Archer and his Sergeant are called to investigate a murder. The police cordon has a backdrop of nazi posters and german soldiers conducting a checkpoint sweep in the street. The victim has been shot, and clues are found at the scene. Archer suspects the victim’s home was a resistance safe house. While he looks out the window he spots a woman in pale pink leaving. She’s a stark contrast to the rest of the people we’ve seen, all in dark and drab colours.

Archer races out of the house in pursuit of the lady in pink. He spots her entering a cafe and follows her in. She is an American journalist from the New York Post. A little too highly connected for the dodgy underworld place the body was found.

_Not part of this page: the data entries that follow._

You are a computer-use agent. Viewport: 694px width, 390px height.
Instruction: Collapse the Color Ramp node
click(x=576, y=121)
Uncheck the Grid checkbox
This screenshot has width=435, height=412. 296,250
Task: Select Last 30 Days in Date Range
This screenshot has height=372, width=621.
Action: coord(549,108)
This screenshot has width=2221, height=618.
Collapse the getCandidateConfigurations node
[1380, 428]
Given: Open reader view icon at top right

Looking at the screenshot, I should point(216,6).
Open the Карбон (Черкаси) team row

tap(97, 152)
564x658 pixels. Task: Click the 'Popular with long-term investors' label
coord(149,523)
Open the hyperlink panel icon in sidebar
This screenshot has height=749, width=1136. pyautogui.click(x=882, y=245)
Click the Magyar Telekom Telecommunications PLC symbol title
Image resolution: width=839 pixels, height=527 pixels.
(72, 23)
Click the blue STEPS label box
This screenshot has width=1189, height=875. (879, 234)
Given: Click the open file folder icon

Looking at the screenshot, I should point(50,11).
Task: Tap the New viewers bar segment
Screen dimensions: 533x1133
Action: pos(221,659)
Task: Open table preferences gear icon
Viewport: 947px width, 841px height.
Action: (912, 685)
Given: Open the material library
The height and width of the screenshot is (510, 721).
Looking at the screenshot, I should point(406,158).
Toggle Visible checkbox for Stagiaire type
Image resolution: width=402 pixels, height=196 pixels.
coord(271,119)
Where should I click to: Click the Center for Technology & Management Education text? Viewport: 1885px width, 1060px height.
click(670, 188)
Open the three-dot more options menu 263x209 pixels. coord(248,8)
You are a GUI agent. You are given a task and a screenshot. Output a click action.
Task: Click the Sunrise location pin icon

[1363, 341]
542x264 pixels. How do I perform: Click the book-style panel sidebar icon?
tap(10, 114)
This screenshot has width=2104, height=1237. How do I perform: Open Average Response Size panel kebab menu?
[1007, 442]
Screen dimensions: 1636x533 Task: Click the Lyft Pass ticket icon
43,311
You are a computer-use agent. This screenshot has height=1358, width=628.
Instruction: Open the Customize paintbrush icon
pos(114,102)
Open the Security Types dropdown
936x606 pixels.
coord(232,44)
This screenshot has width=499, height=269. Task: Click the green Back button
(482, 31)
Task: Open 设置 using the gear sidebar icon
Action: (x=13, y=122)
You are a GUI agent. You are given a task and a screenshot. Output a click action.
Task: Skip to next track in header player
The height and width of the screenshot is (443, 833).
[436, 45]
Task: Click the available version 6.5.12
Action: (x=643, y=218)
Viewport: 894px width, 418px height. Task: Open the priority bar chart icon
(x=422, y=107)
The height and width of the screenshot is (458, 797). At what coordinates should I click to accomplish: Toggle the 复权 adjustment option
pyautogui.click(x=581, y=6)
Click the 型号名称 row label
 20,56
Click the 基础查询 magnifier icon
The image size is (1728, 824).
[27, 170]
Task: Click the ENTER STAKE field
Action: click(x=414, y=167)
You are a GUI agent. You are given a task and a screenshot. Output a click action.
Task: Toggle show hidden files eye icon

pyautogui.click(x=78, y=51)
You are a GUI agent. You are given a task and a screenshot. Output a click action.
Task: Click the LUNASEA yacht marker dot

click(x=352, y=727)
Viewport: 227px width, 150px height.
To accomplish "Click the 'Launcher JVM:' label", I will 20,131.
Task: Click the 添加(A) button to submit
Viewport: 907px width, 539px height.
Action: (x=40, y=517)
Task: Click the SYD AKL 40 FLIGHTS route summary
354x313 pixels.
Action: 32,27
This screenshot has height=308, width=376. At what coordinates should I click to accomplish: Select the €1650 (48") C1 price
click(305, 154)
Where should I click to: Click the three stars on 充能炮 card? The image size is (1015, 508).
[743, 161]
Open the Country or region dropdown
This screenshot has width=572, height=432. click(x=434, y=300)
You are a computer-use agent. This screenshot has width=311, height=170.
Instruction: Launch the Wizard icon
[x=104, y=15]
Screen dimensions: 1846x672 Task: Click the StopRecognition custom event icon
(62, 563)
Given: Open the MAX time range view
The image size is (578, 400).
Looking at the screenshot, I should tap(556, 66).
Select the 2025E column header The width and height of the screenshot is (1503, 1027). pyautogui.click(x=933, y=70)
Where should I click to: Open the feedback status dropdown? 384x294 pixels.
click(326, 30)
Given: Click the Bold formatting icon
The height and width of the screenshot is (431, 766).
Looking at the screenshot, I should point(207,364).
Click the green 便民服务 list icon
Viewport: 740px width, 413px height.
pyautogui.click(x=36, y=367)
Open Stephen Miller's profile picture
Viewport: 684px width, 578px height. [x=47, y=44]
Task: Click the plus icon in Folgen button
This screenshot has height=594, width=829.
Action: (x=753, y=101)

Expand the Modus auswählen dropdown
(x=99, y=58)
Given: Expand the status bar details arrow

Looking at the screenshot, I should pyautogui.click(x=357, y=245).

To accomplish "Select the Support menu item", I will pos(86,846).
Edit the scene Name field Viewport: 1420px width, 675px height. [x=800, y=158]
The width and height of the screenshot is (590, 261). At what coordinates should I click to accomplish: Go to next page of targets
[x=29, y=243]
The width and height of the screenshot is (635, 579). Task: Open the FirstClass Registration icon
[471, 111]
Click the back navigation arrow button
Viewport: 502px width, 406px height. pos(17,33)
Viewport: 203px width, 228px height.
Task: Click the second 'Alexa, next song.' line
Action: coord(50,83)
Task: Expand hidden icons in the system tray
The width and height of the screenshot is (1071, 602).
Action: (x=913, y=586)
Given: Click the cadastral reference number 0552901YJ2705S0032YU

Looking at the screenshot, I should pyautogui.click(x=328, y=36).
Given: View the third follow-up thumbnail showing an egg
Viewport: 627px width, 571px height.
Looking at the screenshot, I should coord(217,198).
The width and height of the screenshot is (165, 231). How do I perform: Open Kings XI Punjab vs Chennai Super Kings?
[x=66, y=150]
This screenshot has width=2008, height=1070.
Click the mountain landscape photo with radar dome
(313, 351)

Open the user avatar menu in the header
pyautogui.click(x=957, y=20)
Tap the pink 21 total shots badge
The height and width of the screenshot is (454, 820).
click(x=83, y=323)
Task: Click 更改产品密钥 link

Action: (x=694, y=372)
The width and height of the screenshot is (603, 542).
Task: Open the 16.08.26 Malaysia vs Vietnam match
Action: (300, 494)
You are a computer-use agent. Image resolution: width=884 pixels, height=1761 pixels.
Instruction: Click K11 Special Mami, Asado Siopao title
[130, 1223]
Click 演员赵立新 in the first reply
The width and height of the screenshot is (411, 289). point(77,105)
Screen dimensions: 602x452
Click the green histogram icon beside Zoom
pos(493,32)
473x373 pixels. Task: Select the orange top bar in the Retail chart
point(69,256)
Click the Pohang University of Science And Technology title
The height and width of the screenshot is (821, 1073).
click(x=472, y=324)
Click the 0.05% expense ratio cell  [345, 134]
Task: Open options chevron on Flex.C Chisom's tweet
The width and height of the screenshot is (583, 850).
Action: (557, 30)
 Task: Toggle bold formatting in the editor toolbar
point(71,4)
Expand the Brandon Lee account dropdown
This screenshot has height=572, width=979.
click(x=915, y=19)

With a clear black market connection to the German military Archer turns over the case to the Germans to deal with. Here we get a glimpse of the inter-service rivalries that plagued Nazi Germany. The case is claimed from the Luftwaffe (one of their men was the connection) by the SS (because of the resistance connection) and is then dropped back into Archer’s lap. This last is the cause for concern as an SS Colonel Dr Huth is sent from Himmler’s private office to oversee Archer and his investigation. This scares Archer’s german boss because he can’t see the internal politics.

Archer’s Dilemma

Archer is a conflicted character. We see this in his interactions with the other British characters, including his Sergeant, his son and his erstwhile mistress/secretary.

Ostensibly Archer is working for the Germans. That’s certainly how many see it, he gets questioned that way by the press and also by several others during the course of the episode. His retort is that he works to uphold the law and there is nothing political in what he does, nor will there ever be. The murder investigation, or rather his political oversight by Huth, seems to erode that.

He isn’t a nazi. He’s clear at several points that he serves law. Where references to the resistance come up he largely ignores them. He doesn’t seem keen to turn them in, and doesn’t turn over all the evidence when he passes the case on to the Luftwaffe. One of the key scenes for this is when his son and the son of his housekeeper question him from the back of the car as he’s taking them to school. He shows that he is being careful in how he deals with the nazis, and that he expects them to go home one day. When they do he wants to restore things to how they used to be. He carries on with his day job because he thinks that’s the best way to achieve that.

On the other hand, Archer knows better than to openly defy the nazis. Those that do end up dead or deported. There are plenty of background clues about this. His dealings with the germans are correct and perfunctory. He answers the questions that he is asked with only enough detail to satisfy. He does what he is told to do.

Conclusion

I enjoyed the first episode. It was a good scene setter, and introduced the main characters well. I’ll be watching the rest of it to see if it lives up to the promise. It will also be interesting to see if the BBC have gone further than Deighton did, or if they’ve changed anything.